Problem
Reproduce word for word the lines between those holding "Screen dimensions: 1920x1200" and "Screen dimensions: 2500x1484", inclusive, and nothing else from the data below.

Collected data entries
◆ ◆ ◆

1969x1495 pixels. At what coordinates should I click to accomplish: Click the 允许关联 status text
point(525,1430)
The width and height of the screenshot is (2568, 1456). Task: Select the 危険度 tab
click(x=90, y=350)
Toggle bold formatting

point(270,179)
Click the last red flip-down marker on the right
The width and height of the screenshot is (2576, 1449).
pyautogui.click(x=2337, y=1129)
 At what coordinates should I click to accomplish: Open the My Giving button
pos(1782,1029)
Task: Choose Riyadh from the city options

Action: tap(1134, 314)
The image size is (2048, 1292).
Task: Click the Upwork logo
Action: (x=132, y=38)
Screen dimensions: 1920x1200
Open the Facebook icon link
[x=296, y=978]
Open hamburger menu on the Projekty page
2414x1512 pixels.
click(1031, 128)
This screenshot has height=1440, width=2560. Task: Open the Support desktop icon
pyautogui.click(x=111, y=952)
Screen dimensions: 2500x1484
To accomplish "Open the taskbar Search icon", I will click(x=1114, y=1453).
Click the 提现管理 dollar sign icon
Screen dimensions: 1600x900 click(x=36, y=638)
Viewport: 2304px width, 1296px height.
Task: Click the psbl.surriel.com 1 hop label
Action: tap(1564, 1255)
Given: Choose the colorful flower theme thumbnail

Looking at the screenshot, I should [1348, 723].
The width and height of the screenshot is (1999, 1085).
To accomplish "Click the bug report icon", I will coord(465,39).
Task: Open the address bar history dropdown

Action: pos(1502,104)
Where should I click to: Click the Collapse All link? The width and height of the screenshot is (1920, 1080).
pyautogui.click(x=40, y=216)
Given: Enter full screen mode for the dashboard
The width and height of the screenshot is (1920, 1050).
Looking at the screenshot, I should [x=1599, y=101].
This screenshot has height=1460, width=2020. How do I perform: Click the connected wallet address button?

◆ ◆ ◆

Task answer
Screen dimensions: 1920x1200
Open the Facebook icon link
[x=296, y=978]
Open hamburger menu on the Projekty page
2414x1512 pixels.
click(1031, 128)
This screenshot has height=1440, width=2560. Task: Open the Support desktop icon
pyautogui.click(x=111, y=952)
Screen dimensions: 2500x1484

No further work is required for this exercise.